Caffeine and Triathlon…

Here’s the question as I’ve most recently seen it posed: “I’m interested in hearing thoughts about benefits/detriments of caffeine on a triathlete. I know for a fact that peter Reid would abstain for a month before Kona to maximize the effect that day. Normann Stadler ate like 17 2Xcaffine Powergel’s at IM world championships in 2006.”

Here’s the summary of my reading on the topic.

Caffiene creates positive feedback in a fat metabolism cycle. caffeine can essentially increase your blood fat levels if you surprise your body with it. (If you remember high school biology there are 2 kinds of feedback, positive feedback and negative feedback Homeostasis (body regulation functions) is generally a setup of a whole slew of negative feedback.)

If your body always has caffiene in it you aren’t going to see any effect because your body always operates in this zone. Don’t think that you can lose fat tissue by doing this, your body’s negative feedback systems will get ahold of your blood fatty acid levels and this effect is negated.

Therefore use of caffeine can have a real plus on race day for an endurance event. Your glycogen stores will last longer because your body will be able to metabolize a higher proportion of fat. The average 15-17 hour IM athlete ends their day in this region because they put such a tax on their body but for them their glycogen needs to get really depleted before this happens.

So, should you try hyping yourself up on caffeine on race day? Yes and No. If you haven’t done it in training please don’t be a dumbass and try something new when it comes time to perform at your best. (If you haven’t already heard that advice a million times you should do some reading) The other things to keep in mind are:

  • caffeine *IS* a diuretic, this means you’re going to lose more fluids in your pee. you might think twice about how much time you can gain by biking a bit faster but taking 10 washroom break (there are ways around this apparently, they’re just never shown on the NBC Kona broadcast)
  • Caffeine does give you a mental buzz. getting a mental buzz puts you at a higher risk for a mental crash.

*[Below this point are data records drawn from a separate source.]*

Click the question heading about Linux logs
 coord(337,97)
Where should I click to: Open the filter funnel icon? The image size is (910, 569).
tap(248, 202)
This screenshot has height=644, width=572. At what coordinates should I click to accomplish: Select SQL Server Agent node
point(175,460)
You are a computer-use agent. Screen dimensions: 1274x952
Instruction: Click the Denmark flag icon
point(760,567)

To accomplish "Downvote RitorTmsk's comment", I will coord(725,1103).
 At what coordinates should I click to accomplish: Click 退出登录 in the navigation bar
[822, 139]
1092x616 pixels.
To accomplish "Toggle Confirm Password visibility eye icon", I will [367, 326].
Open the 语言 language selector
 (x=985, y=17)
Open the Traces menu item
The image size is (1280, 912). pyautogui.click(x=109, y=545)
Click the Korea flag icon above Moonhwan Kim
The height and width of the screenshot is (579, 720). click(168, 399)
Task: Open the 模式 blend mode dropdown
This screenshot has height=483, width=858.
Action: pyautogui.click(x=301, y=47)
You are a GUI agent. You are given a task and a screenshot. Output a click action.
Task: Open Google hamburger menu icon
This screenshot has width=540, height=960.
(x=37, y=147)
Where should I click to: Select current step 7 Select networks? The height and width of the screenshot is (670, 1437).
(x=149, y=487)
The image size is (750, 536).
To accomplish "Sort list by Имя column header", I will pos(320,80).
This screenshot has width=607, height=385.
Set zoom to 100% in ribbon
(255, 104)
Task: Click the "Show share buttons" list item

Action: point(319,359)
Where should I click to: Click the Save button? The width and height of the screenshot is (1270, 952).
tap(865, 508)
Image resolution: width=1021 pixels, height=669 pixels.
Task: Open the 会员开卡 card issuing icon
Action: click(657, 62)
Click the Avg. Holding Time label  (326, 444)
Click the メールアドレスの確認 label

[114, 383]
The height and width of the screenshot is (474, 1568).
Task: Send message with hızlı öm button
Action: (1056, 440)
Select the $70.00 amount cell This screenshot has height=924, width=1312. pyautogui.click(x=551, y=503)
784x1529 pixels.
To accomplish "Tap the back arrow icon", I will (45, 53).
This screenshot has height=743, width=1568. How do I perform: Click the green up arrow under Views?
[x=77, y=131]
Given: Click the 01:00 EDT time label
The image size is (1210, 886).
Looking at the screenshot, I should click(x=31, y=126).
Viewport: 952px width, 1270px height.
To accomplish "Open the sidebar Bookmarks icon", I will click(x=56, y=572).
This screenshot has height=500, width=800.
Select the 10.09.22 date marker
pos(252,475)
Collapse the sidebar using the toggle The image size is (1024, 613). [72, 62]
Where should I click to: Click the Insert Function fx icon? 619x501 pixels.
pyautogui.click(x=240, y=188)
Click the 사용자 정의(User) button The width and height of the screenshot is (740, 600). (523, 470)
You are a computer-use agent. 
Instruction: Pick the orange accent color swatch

It doesn’t mean you’re going to completely drain yourself by getting up on a buzz, but it does mean you need to know that it’s a buzz and keep eating/drinking while you’re on it. You won’t come off the buzz as hard if you’re keeping yourself well nourished/hydrated, but it’s harder to remember to do so when you feel good.
  • Caffeine increases cellular Calcium ion levels, this in turn leads to increased interstitial Potassium ion levels, (this means potassium moves out of cells into the juice between them) For your skeletal muscle and nerves this means that the contraction (or firing of the nerve) is going to be slightly retarded.

What do you make of these other effects on your body? well do a bit of thinking and decide for yourself. My opinion on the the ion concentration stuff is as follows:

This might be a good thing if you want your muscle to pull really really hard (once) but generally this isn’t a great idea for a triathlete. If your muscle fiber is going to pull harder or longer on each rep it’s going to get tired faster. As we all know a slow twitch muscle fiber has been built during training to work at low-med intensity for (insert big number here) repetitions. If you’re a triathlete who is training smart this is the kind of muscle you’ve got.

Whether or not this effect of caffeine is going to hurt your probably depends on whether or not you’re going to let it. If you’re well trained and well disciplined to cycle at a certain cadence or run with a certain turnover this isn’t going to be of much detriment to you (in fact the increased fatty acid levels will be net benefit) If you’re not disciplined while racing you may feel like pushing a higher gear and loving the speed. This can pretty quickly increase your power output, but you’re not helping yourself out here. Your muscles are going to get tired faster than they should.

If you’re going to be really smart on this topic you might think about using sports legs to counteract this effect of the caffeine and reap the benefits of caffeine while not incurring this effect but I doubt it’ll work as nicely as you theoretically might think it would. I doubt anyone is going to ever try this in a study because it’s just to dang complicated.

So the natural thing to ask I guess is whether or not I do it? Yes, I have done so and plan on doing so again this coming season.